Please repeat the records below, swapping every occurrence of "computer-use agent" for "desktop assistant" and leaving everything else unchanged.
-- begin Provided data --
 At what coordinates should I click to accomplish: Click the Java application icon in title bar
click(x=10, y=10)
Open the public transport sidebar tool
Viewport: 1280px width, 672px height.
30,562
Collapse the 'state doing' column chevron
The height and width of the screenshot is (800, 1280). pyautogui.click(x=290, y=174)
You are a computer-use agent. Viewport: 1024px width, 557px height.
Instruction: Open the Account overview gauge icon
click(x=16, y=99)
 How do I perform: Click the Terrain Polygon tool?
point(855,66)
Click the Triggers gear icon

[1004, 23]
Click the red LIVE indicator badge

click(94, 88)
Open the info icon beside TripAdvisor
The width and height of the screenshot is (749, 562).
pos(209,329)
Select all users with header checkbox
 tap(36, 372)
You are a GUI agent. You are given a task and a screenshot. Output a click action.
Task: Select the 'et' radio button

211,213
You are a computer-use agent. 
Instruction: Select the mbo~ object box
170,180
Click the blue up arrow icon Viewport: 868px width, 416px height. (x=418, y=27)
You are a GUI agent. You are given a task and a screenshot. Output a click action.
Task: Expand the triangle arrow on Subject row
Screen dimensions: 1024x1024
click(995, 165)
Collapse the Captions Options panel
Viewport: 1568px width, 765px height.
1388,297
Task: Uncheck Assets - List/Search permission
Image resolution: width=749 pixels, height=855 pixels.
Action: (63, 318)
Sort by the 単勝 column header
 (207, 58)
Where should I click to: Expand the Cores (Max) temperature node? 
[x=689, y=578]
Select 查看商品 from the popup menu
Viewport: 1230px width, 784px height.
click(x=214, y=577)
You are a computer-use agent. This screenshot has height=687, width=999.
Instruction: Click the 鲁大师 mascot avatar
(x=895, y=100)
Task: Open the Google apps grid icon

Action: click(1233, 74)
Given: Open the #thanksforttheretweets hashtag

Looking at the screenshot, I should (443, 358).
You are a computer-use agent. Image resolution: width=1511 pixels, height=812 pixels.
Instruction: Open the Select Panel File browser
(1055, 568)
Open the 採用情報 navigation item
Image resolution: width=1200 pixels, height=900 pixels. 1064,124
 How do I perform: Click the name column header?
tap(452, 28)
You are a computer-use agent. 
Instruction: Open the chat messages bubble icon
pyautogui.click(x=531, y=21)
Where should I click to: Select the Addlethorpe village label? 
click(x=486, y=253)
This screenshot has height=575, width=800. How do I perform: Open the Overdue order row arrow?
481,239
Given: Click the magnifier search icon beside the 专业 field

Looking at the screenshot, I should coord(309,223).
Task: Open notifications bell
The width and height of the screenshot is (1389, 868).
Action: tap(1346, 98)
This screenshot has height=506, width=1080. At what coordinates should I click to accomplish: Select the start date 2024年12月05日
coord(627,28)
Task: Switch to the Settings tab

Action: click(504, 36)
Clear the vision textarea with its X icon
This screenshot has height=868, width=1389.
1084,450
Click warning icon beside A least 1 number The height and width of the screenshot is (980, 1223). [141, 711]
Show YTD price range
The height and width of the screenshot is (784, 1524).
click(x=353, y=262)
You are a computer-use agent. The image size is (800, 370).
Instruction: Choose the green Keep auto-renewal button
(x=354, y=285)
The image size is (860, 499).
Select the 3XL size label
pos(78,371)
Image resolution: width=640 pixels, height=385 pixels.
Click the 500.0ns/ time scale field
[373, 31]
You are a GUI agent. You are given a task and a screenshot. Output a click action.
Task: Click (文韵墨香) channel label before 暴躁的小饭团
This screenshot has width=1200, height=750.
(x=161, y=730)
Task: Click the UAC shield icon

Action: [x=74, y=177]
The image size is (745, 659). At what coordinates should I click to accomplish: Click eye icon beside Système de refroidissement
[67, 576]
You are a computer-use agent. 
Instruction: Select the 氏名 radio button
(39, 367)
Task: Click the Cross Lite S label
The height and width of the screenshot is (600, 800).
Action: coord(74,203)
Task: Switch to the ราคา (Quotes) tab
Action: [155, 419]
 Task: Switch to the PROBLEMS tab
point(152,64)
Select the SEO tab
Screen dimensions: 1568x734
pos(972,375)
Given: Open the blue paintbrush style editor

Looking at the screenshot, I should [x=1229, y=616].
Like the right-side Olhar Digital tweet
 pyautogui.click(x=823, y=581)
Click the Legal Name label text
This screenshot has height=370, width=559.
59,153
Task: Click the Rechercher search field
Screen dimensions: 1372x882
-- end Provided data --
Task solution:
 At what coordinates should I click to accomplish: Click the Java application icon in title bar
click(x=10, y=10)
Open the public transport sidebar tool
Viewport: 1280px width, 672px height.
30,562
Collapse the 'state doing' column chevron
The height and width of the screenshot is (800, 1280). pyautogui.click(x=290, y=174)
You are a desktop assistant. Viewport: 1024px width, 557px height.
Instruction: Open the Account overview gauge icon
click(x=16, y=99)
 How do I perform: Click the Terrain Polygon tool?
point(855,66)
Click the Triggers gear icon

[1004, 23]
Click the red LIVE indicator badge

click(94, 88)
Open the info icon beside TripAdvisor
The width and height of the screenshot is (749, 562).
pos(209,329)
Select all users with header checkbox
 tap(36, 372)
You are a GUI agent. You are given a task and a screenshot. Output a click action.
Task: Select the 'et' radio button

211,213
You are a desktop assistant. 
Instruction: Select the mbo~ object box
170,180
Click the blue up arrow icon Viewport: 868px width, 416px height. (x=418, y=27)
You are a GUI agent. You are given a task and a screenshot. Output a click action.
Task: Expand the triangle arrow on Subject row
Screen dimensions: 1024x1024
click(995, 165)
Collapse the Captions Options panel
Viewport: 1568px width, 765px height.
1388,297
Task: Uncheck Assets - List/Search permission
Image resolution: width=749 pixels, height=855 pixels.
Action: (63, 318)
Sort by the 単勝 column header
 (207, 58)
Where should I click to: Expand the Cores (Max) temperature node? 
[x=689, y=578]
Select 查看商品 from the popup menu
Viewport: 1230px width, 784px height.
click(x=214, y=577)
You are a desktop assistant. This screenshot has height=687, width=999.
Instruction: Click the 鲁大师 mascot avatar
(x=895, y=100)
Task: Open the Google apps grid icon

Action: click(1233, 74)
Given: Open the #thanksforttheretweets hashtag

Looking at the screenshot, I should (443, 358).
You are a desktop assistant. Image resolution: width=1511 pixels, height=812 pixels.
Instruction: Open the Select Panel File browser
(1055, 568)
Open the 採用情報 navigation item
Image resolution: width=1200 pixels, height=900 pixels. 1064,124
 How do I perform: Click the name column header?
tap(452, 28)
You are a desktop assistant. 
Instruction: Open the chat messages bubble icon
pyautogui.click(x=531, y=21)
Where should I click to: Select the Addlethorpe village label? 
click(x=486, y=253)
This screenshot has height=575, width=800. How do I perform: Open the Overdue order row arrow?
481,239
Given: Click the magnifier search icon beside the 专业 field

Looking at the screenshot, I should coord(309,223).
Task: Open notifications bell
The width and height of the screenshot is (1389, 868).
Action: tap(1346, 98)
This screenshot has height=506, width=1080. At what coordinates should I click to accomplish: Select the start date 2024年12月05日
coord(627,28)
Task: Switch to the Settings tab

Action: click(504, 36)
Clear the vision textarea with its X icon
This screenshot has height=868, width=1389.
1084,450
Click warning icon beside A least 1 number The height and width of the screenshot is (980, 1223). [141, 711]
Show YTD price range
The height and width of the screenshot is (784, 1524).
click(x=353, y=262)
You are a desktop assistant. The image size is (800, 370).
Instruction: Choose the green Keep auto-renewal button
(x=354, y=285)
The image size is (860, 499).
Select the 3XL size label
pos(78,371)
Image resolution: width=640 pixels, height=385 pixels.
Click the 500.0ns/ time scale field
[373, 31]
You are a GUI agent. You are given a task and a screenshot. Output a click action.
Task: Click (文韵墨香) channel label before 暴躁的小饭团
This screenshot has width=1200, height=750.
(x=161, y=730)
Task: Click the UAC shield icon

Action: [x=74, y=177]
The image size is (745, 659). At what coordinates should I click to accomplish: Click eye icon beside Système de refroidissement
[67, 576]
You are a desktop assistant. 
Instruction: Select the 氏名 radio button
(39, 367)
Task: Click the Cross Lite S label
The height and width of the screenshot is (600, 800).
Action: coord(74,203)
Task: Switch to the ราคา (Quotes) tab
Action: [155, 419]
 Task: Switch to the PROBLEMS tab
point(152,64)
Select the SEO tab
Screen dimensions: 1568x734
pos(972,375)
Given: Open the blue paintbrush style editor

Looking at the screenshot, I should [x=1229, y=616].
Like the right-side Olhar Digital tweet
 pyautogui.click(x=823, y=581)
Click the Legal Name label text
This screenshot has height=370, width=559.
59,153
Task: Click the Rechercher search field
Screen dimensions: 1372x882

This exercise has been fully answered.